The UK’s National Crime Agency has arrested a man in east London who they suspect was a "leading figure in an organized crime group supplying significant numbers of small boats to people smugglers."
The man, who the National Crime Agency (NCA) have named as Hewa R, is originally from Iran but had been living in east London. He was arrested not far from his home during a police operation in Wanstead Park, east London in the afternoon of May 4.

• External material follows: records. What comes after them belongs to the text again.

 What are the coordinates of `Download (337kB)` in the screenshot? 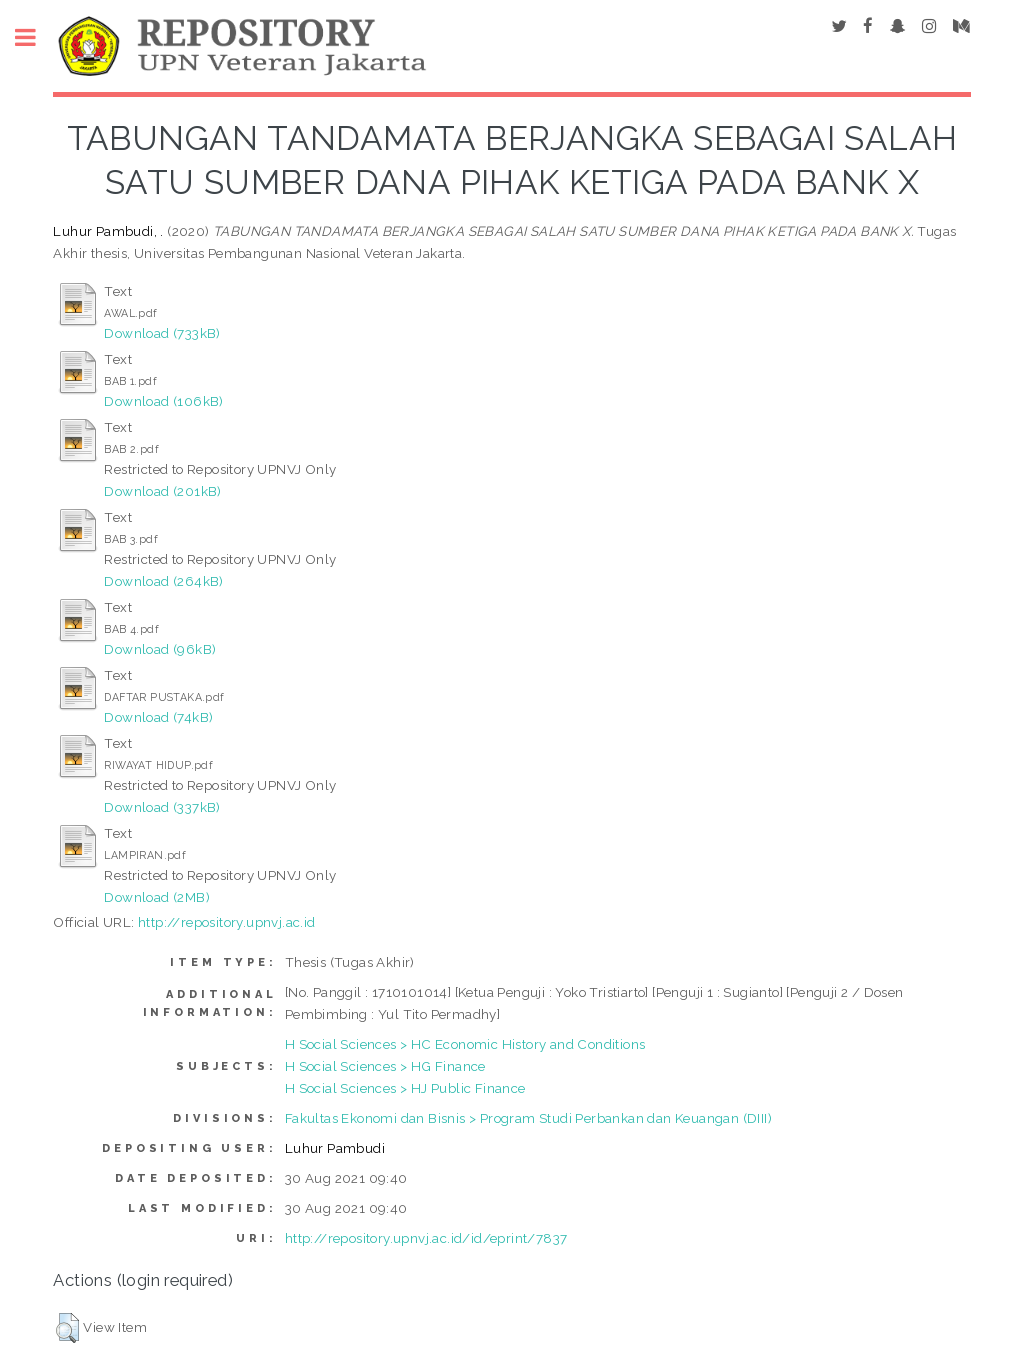 It's located at (162, 807).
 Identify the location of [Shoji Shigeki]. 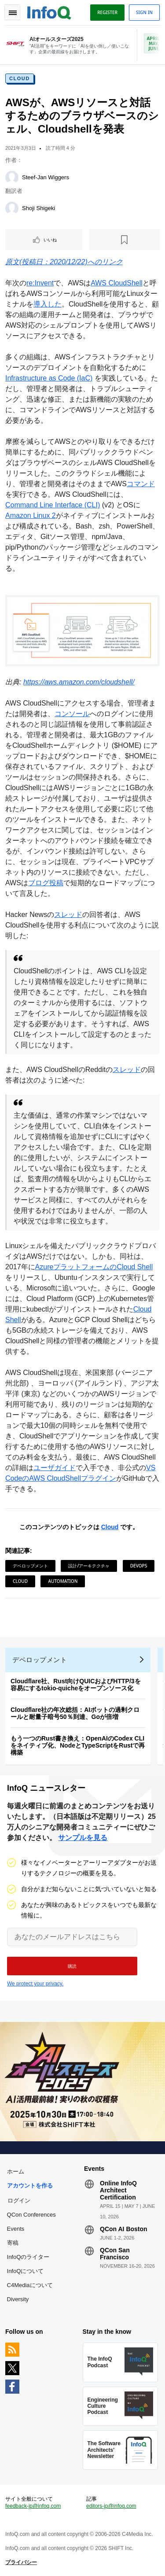
(11, 208).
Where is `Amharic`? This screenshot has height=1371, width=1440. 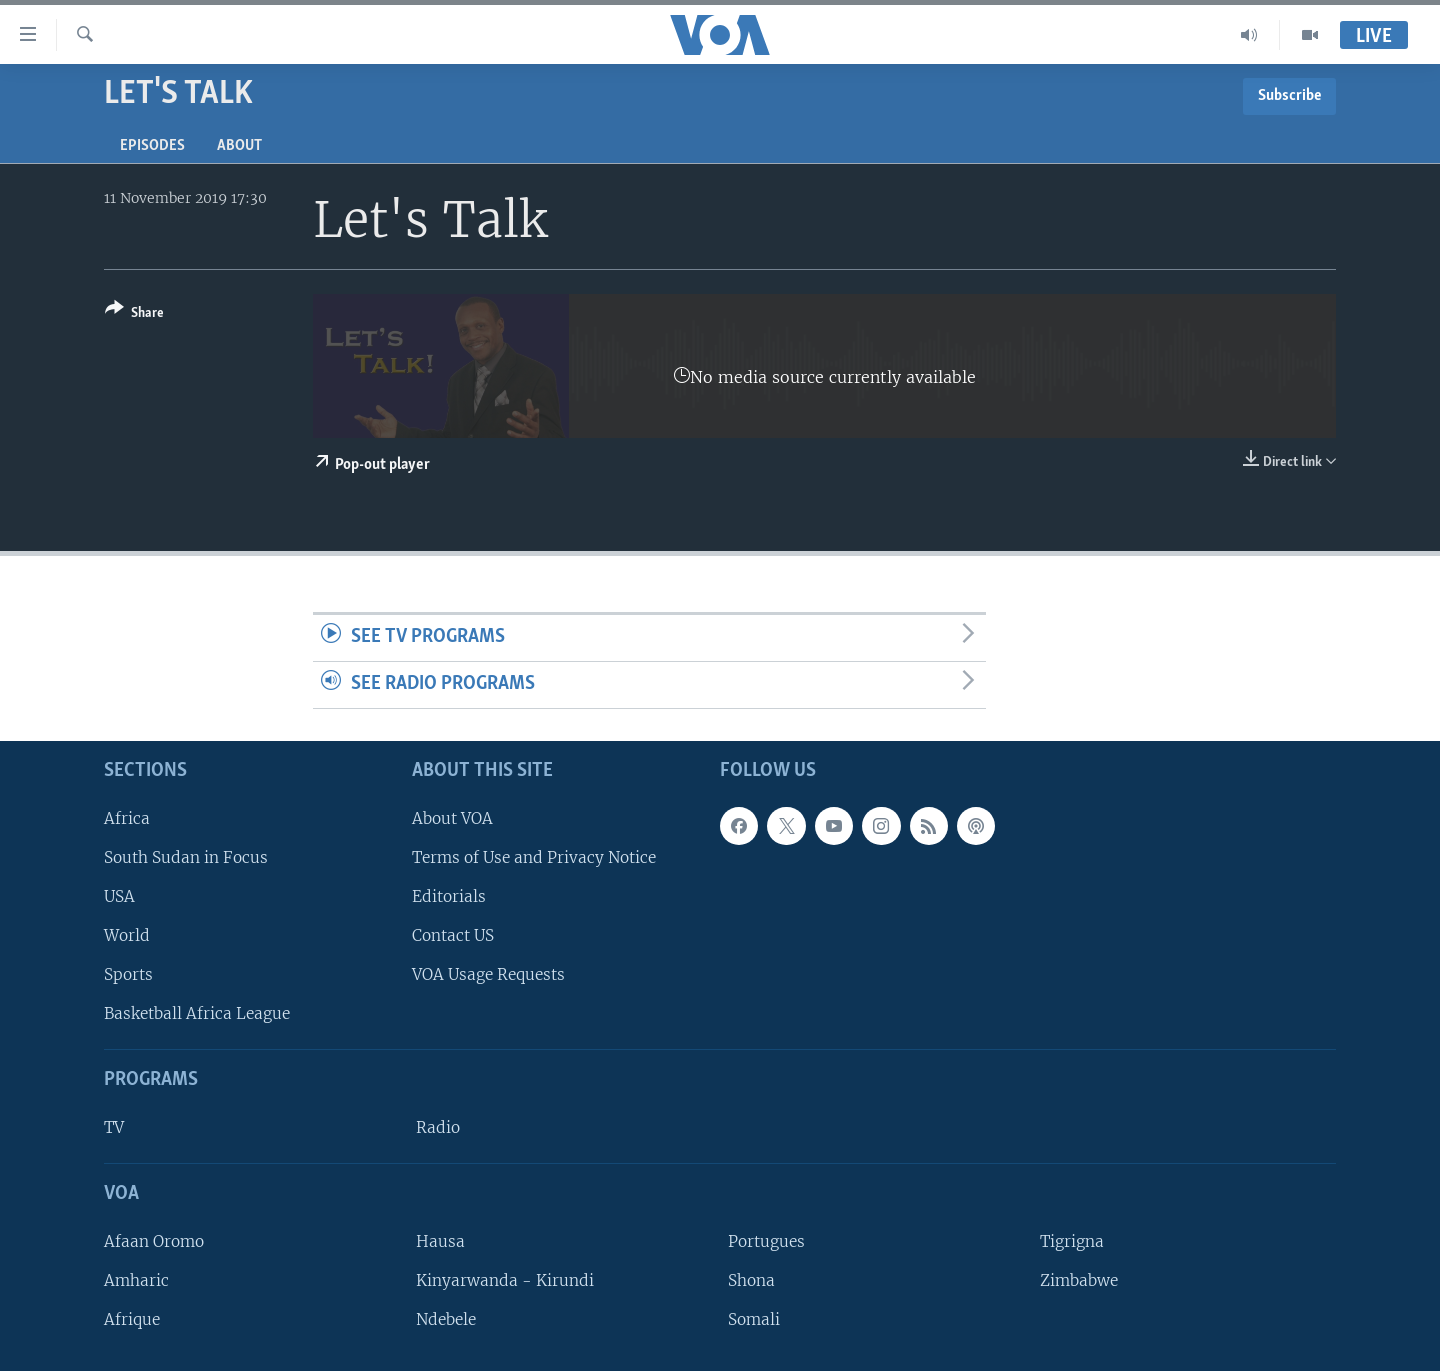 Amharic is located at coordinates (136, 1280).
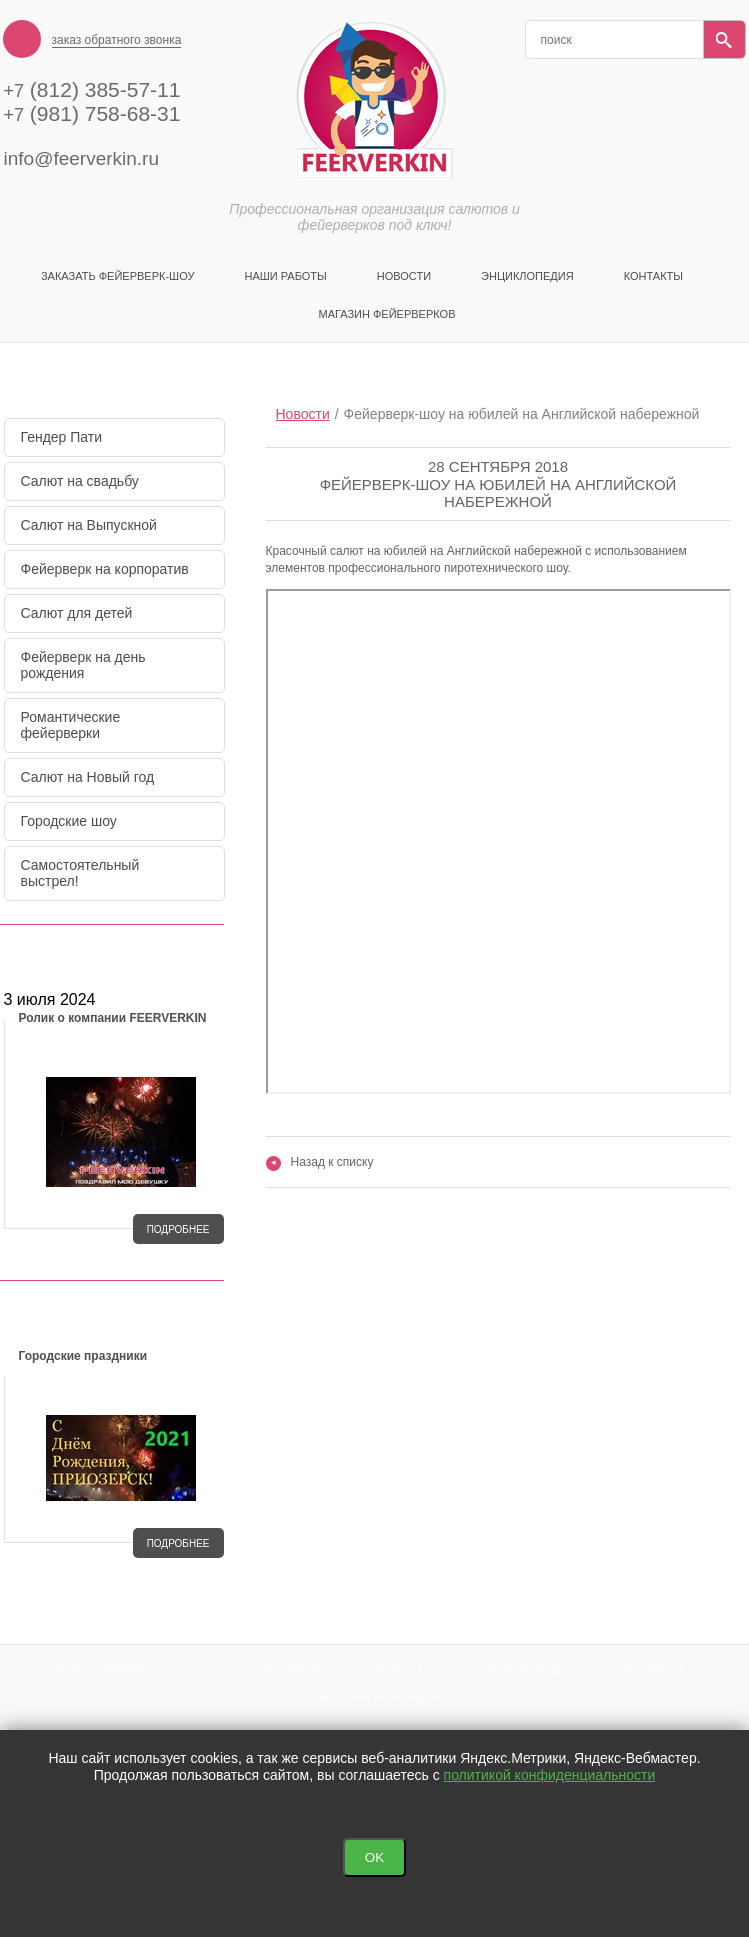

In a video posted by the NCA on Twitter showing Hewa R being apprehended by police officers he is told that he is also wanted by the authorities in Belgium. The Belgium authorities suspect him of being a "leading figure in a network said by prosecutors to be engaged in ‘systematic human smuggling’ offenses using small boats."
Joint operation
The police operation to arrest Hewa R was jointly carried out by the NCA and the Belgium authorities. In October 2021, the teams seized a number of boats and outboard motors found in the back of a car near the Belgian-French border, according to the NCA.
Police say Hewa R sourced these boats from Turkey and then had them delivered to locations across Germany, Belgium and the Netherlands. He is suspected of directing other members of the criminal organization to take them on to the French coast before loading them with migrants in order to cross the Channel towards the UK.
Hewa R was to make a first appearance on May 5 before Westminster magistrates court, where his extradition proceedings to Belgium were to begin.

'A major player in small boat smuggling'
Jacque Beer, the NCA Deputy Director of Investigations said that Hewa R "stands accused of being a major player in [...] one of the most significant criminal networks involved in supplying boats to people smugglers."
At the prosecutor’s office in West Flanders in Belgium, Frank Demeester told the press that "together with [the] smuggling of human beings by refrigerated transport, smuggling by small boats is highest on our priority list."
Demeester added that any smuggling of human beings posed "the ultimate threat to life, so we do everything possible to intervene as soon as possible. Every crossing that can be avoided is a potentially fatal crossing that has been foiled."
Andrea Wilson, the NCA’s Deputy Director of Organized Immigration Crime, added that the agency was working hard to try and disrupt the supply of small boats. They said they had informed the maritime industry, to raise awareness about how criminal organizations might seek to buy small boats and equipment.
Wilson said that some of the vessels they had found attempting to cross the Channel were "nothing short of death-traps, held together using gaffer tape and planks of wood." She called on those in the maritime industry who have suspicions about a sale to "please report it."